Lack of policy and real economy support
None of that spells recession of course. We can just as easily have a mid-cycle slowdown reversing course as bullish sectors of the economy help arrest the troughing. However, right now, there are very few sectors of the economy that are acting as a counterbalance to the broad-based weakness.
For example, residential construction has led the downshift in economic statistics, whereas in 2015 it was fighting that trend, acting as a counterweight. Homebuilding peaked in April 2018, and is down 11% since that time. The same is true for the auto sector, where jobs are being cut. Auto sales have peaked for this cycle.
At the same time, when the headline numbers mask weakness, it means policy support will be less accommodative both on the monetary and fiscal side. And, as a result, we are likely in a period where the troughing process will play out without any sort of stimulus to cushion the shock.
There’s also no support from abroad. We know, for example, that Europe, China and Japan are all seeing a downshift in growth. To the degree that currency and trade wars and weakness abroad persists, that has to infect the US economy. What worries me there is that Japan, where data had been surprising to the upside, reported Machine Tool Orders for June down -38% year-on-year this morning. That’s a new low for this cycle and the worst print since October 2009, according to Darius Dale of Hedgeye.

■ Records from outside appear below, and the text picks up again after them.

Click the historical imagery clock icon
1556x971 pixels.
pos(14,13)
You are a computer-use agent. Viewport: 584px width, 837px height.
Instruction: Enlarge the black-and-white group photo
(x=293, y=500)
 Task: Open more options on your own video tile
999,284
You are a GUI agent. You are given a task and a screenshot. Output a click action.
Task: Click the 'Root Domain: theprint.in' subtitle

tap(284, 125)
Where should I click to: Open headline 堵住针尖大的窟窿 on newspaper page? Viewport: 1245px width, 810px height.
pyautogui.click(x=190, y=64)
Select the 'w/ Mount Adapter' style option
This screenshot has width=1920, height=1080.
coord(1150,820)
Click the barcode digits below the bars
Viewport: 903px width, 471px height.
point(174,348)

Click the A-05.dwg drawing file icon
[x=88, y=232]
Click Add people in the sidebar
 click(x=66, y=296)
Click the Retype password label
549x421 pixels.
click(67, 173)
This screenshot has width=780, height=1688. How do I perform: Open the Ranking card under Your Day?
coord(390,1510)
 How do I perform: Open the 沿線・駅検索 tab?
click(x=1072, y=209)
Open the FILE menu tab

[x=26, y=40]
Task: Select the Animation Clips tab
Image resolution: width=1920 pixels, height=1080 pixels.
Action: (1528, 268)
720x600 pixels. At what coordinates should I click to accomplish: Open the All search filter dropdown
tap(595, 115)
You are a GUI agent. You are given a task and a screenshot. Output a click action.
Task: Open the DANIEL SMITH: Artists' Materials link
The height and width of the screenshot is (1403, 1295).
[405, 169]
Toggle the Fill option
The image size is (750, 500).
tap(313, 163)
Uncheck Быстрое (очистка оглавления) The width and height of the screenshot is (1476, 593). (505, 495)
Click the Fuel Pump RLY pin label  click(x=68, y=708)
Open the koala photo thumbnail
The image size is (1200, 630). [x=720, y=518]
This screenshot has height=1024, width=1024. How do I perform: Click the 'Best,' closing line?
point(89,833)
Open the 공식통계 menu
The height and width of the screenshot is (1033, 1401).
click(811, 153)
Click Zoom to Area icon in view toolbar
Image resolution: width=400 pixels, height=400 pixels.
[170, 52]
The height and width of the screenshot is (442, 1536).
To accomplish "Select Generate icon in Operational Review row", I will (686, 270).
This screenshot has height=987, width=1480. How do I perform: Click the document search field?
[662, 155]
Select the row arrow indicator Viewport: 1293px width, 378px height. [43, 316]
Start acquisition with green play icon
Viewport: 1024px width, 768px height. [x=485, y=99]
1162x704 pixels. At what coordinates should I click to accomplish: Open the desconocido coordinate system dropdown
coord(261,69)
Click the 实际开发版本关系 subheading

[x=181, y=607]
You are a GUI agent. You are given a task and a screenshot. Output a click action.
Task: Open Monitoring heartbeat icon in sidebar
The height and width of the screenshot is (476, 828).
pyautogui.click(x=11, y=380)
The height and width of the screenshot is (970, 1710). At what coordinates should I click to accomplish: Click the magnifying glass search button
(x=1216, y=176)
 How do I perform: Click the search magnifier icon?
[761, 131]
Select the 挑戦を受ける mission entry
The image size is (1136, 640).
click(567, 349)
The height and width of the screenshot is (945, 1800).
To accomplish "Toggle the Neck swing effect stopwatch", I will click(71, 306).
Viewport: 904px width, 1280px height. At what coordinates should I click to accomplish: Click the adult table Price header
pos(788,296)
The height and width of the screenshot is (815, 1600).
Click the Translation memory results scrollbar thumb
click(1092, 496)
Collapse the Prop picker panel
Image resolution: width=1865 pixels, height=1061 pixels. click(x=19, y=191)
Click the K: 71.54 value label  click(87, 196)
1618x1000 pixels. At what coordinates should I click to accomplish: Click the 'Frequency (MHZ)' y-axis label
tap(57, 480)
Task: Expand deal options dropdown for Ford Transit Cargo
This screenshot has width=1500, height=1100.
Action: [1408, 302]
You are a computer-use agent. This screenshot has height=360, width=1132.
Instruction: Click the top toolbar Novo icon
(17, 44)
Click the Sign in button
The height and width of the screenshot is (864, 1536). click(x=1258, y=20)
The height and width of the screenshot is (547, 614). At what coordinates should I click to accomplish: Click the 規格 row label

The NY Fed Recession Probability Estimate
So I take the NY Fed’s Treasury Spread warning signs seriously. Right now, it shows levels of curve inversion that, according to the NY Fed’s model, put the probability of recession higher than at any time that did not precede recession.
What the model says is that, if the Treasury Spread is a good indicator, the spread today suggests that recession is coming. The recession probability has never been so high without a recession happening in short order.
Remember, this is the Fed’s own model.
So, what is the Fed to do? What are fiscal policymakers to do? The data suggest that they should be taking out insurance cuts and adding insurance stimulus to keep the economy from falling into a recession. But that’s the data I’m looking at. It’s hard to make that case, though, when the jobs number for June is a net 224,000 added to employment roles.
The household survey is telling you a totally different story.
Here, the rate of change in year-over-year unemployment levels are signalling the kind weakness you typically see before recessions. Rate of change levels for jobless claims are not sending a demonstrably different signal either.
Conclusion
So, the downside risk here is an accelerated softening of the US economy that is not being captured in the data or is being discounted by policymakers.And given the lack of real economy or policy support coming, this softening could lead to a recession before policymakers realize what has happened.
That’s my base case, in fact. I expect the data to weaken further without sufficient policy support. And I believe the weaknesses are broad-based enough that it will eventually end in recession before 2020 is over.
That’s bullish for bonds. For equities, the outlook is mixed because it depends very much on the offset between an earnings recession and the lower discount rates of future earnings as bonds rally. The more speculative end of the market will get hit hard though. And the risk of recession leading to credit problems is definitely going to be a big factor as this plays out.
For you and me, it’s not clear yet how bad this downturn could be. But, I do expect any downturn in the US and elsewhere in the developed world to lead to a further radicalization of the electorate and a shift away from the political center.